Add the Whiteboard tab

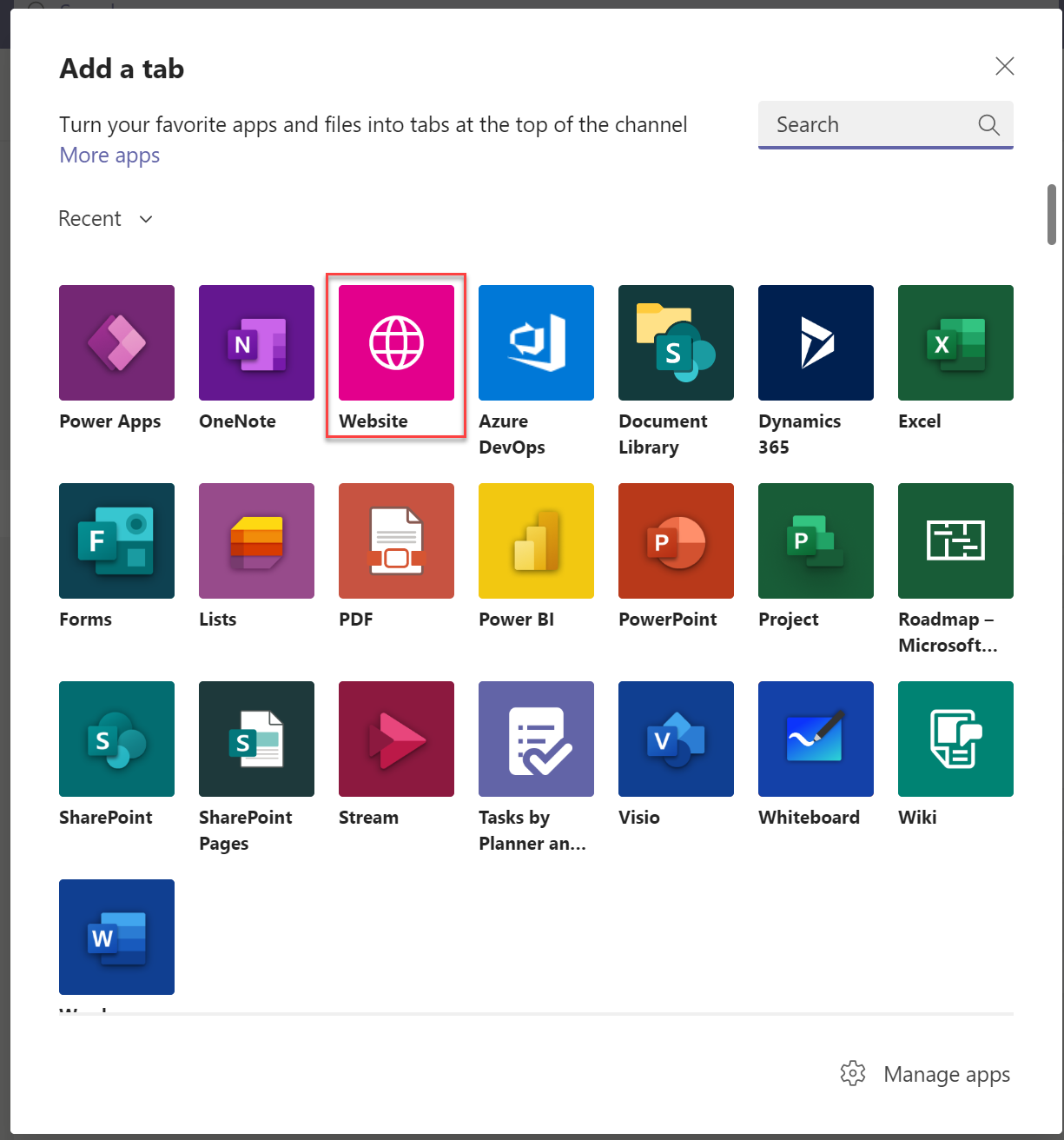(816, 739)
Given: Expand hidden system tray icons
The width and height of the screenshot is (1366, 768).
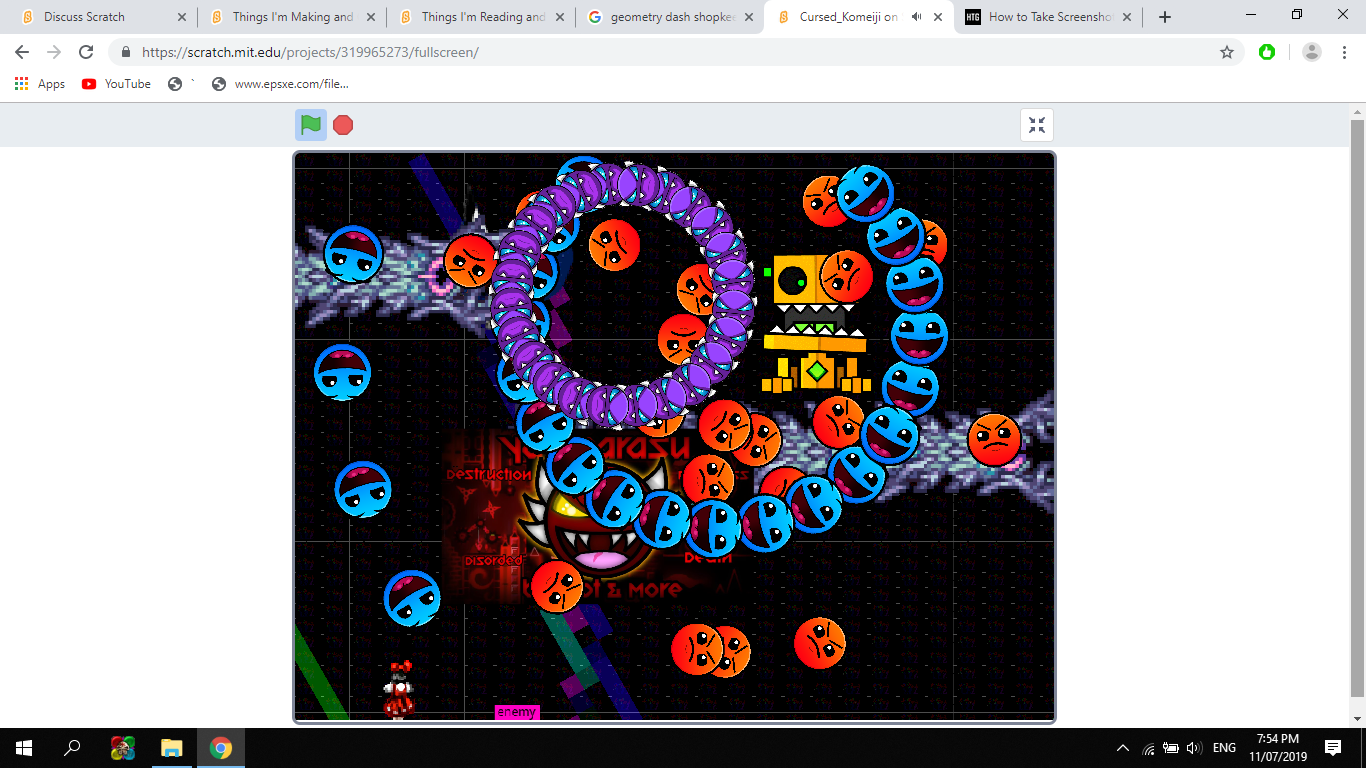Looking at the screenshot, I should [1123, 748].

- Your goal -
Reproduce every line of the records above word for word, leaving out the pictures.

- Result for this exercise -
Add the Whiteboard tab

(816, 739)
Given: Expand hidden system tray icons
The width and height of the screenshot is (1366, 768).
Looking at the screenshot, I should [1123, 748].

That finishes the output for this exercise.